Comme tout médicament puissant, les agonistes du GLP-1 ont des effets indésirables. Les plus courants sont des nausées, des vomissements, des diarrhées ou des constipations, en particulier en début de traitement. Plus rarement, ils peuvent provoquer des pancréatites, des troubles de la vésicule biliaire ou des complications rénales. Les autorités sanitaires ont également signalé un risque potentiel de pensées suicidaires, bien que le lien de causalité ne soit pas encore établi.

Un autre problème est celui des mésusages : des personnes non diabétiques et non obèses obtiennent ces médicaments via des prescriptions détournées, des achats en ligne ou des circuits illégaux. Les agences de santé mettent en garde contre les risques de produits contrefaits ou mal dosés.

Pénuries et tensions d’approvisionnement

L’explosion de la demande a entraîné des pénuries d’Ozempic et de Mounjaro dans plusieurs pays, privant temporairement des patients diabétiques de leur traitement.
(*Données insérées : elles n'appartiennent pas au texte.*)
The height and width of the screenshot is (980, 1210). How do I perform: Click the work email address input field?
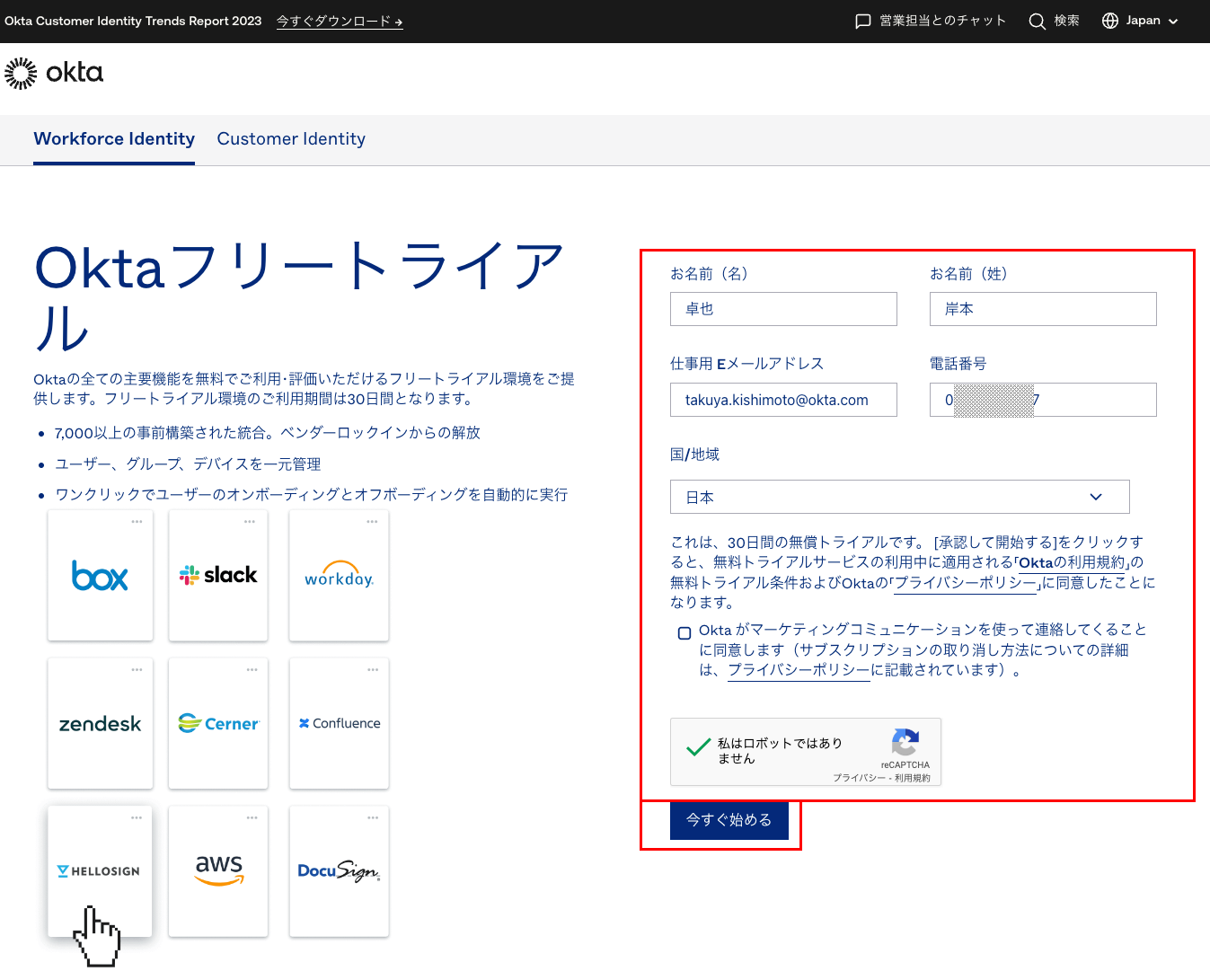click(x=783, y=400)
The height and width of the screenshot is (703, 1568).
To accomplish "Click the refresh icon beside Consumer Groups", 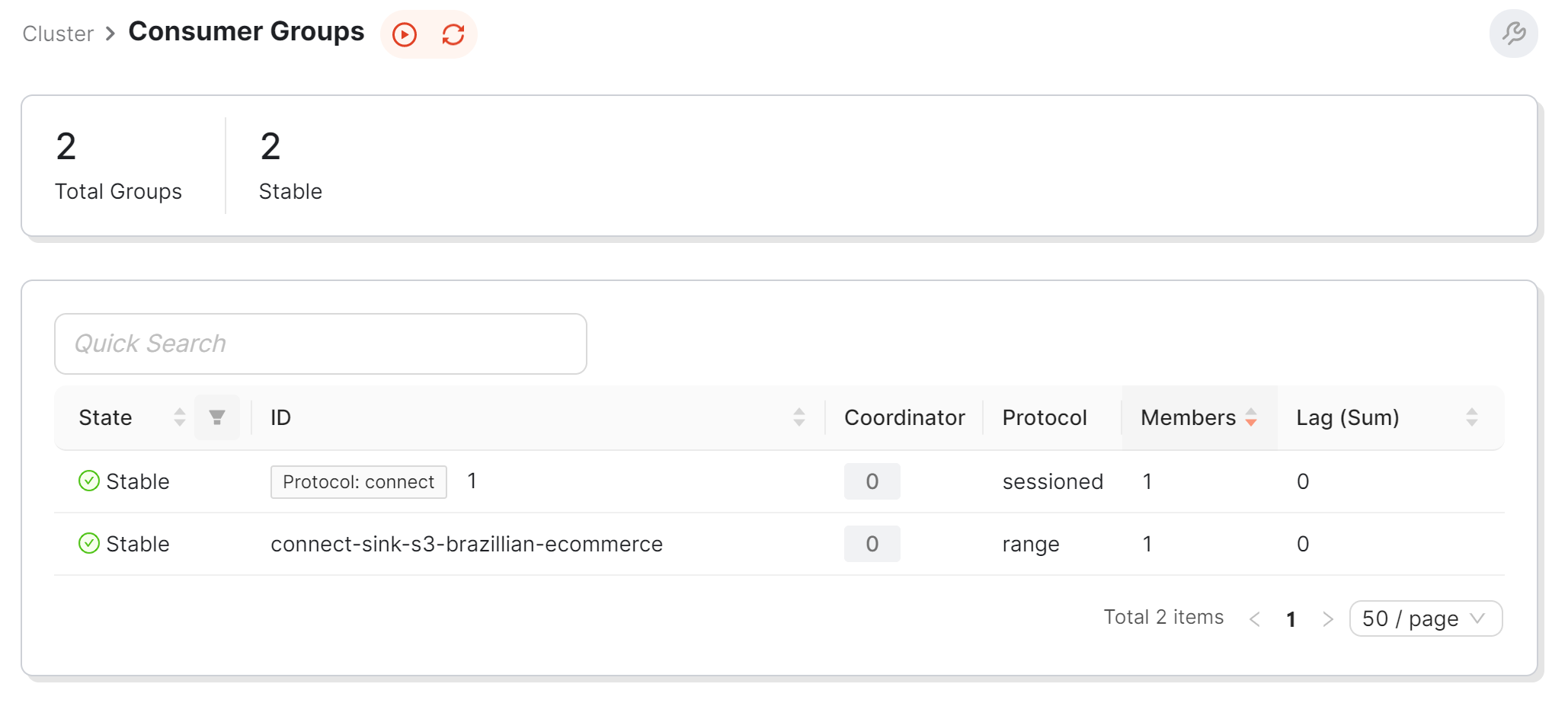I will (x=453, y=34).
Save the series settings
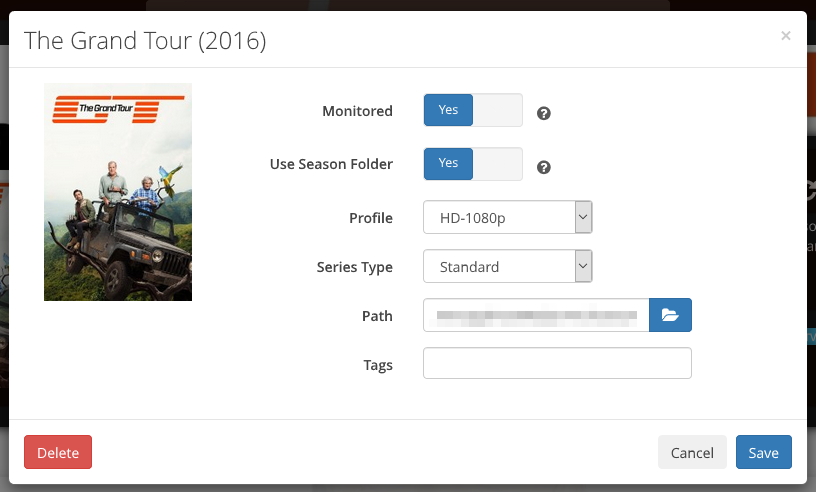The width and height of the screenshot is (816, 492). coord(763,452)
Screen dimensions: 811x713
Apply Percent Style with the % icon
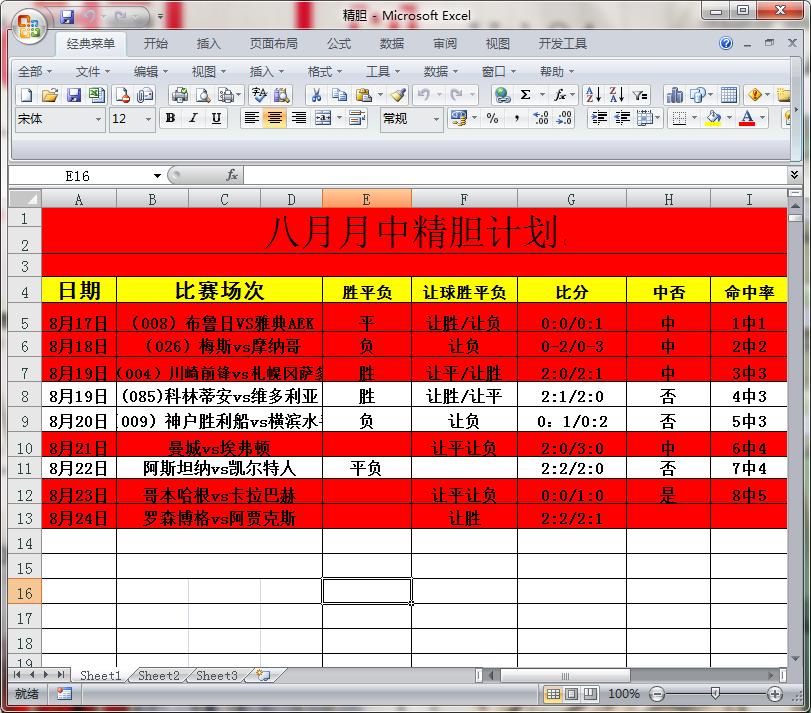pyautogui.click(x=494, y=118)
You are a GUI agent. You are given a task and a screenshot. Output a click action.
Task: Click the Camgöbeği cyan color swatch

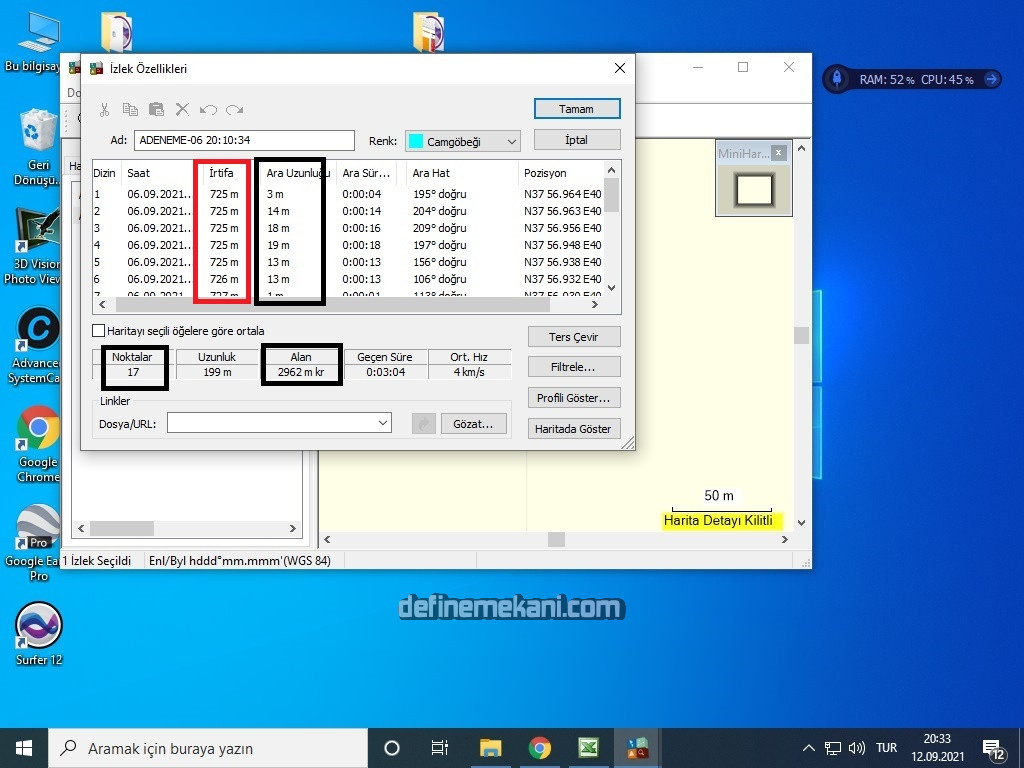tap(415, 142)
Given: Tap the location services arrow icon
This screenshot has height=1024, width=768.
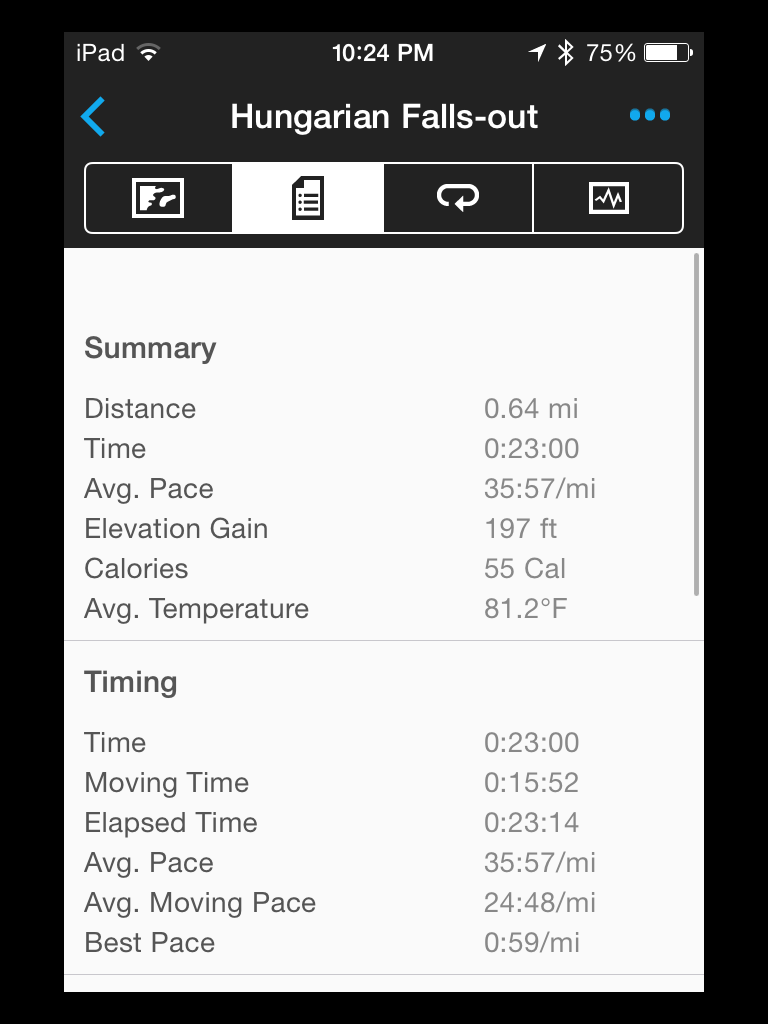Looking at the screenshot, I should [x=538, y=53].
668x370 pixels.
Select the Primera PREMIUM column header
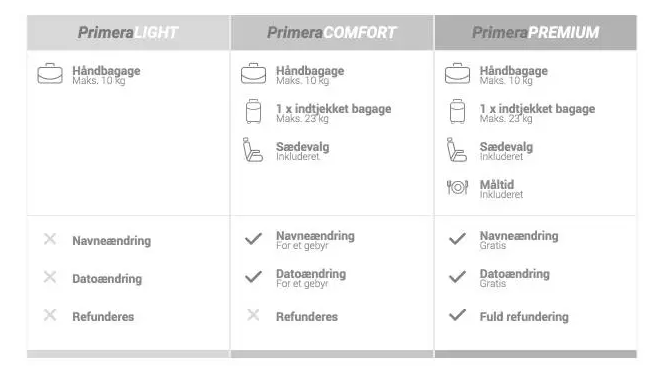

Les laboratoires fabriquent en priorité les versions destinées à l’obésité (Wegovy) pour tenter de gérer la demande, mais les tensions persistent. Cette situation a conduit des autorités sanitaires, dont l’Agence nationale de sécurité du médicament (ANSM) en France, à imposer des restrictions de prescription pour garantir l’accès aux patients diabétiques.

L’avenir : de nouvelles molécules et un encadrement renforcé

La recherche ne s’arrête pas. Plusieurs laboratoires développent des molécules orales (non injectables) et des combinaisons d’hormones pour améliorer l’efficacité et réduire les effets secondaires. Par ailleurs, des études sont en cours pour évaluer l’impact à long terme de ces traitements sur la santé cardiovasculaire, la mortalité et la qualité de vie.

En attendant, les messages de prudence se multiplient. Les médecins rappellent qu’un traitement de l’obésité ne se limite pas à une injection hebdomadaire. Il doit s’inscrire dans une prise en charge globale, avec un suivi diététique, psychologique et une activité physique adaptée. L’engouement médiatique ne doit pas faire oublier que ces médicaments sont des outils thérapeutiques, pas des raccourcis vers une minceur idéalisée.

En résumé : les nouveaux traitements anti-obésité ont changé la donne pour les patients souffrant d’obésité sévère, mais leur usage détourné pose des problèmes de santé publique. La science progresse, mais elle rappelle aussi que la réponse à l’épidémie d’obésité est multiple, et que la prudence reste de mise.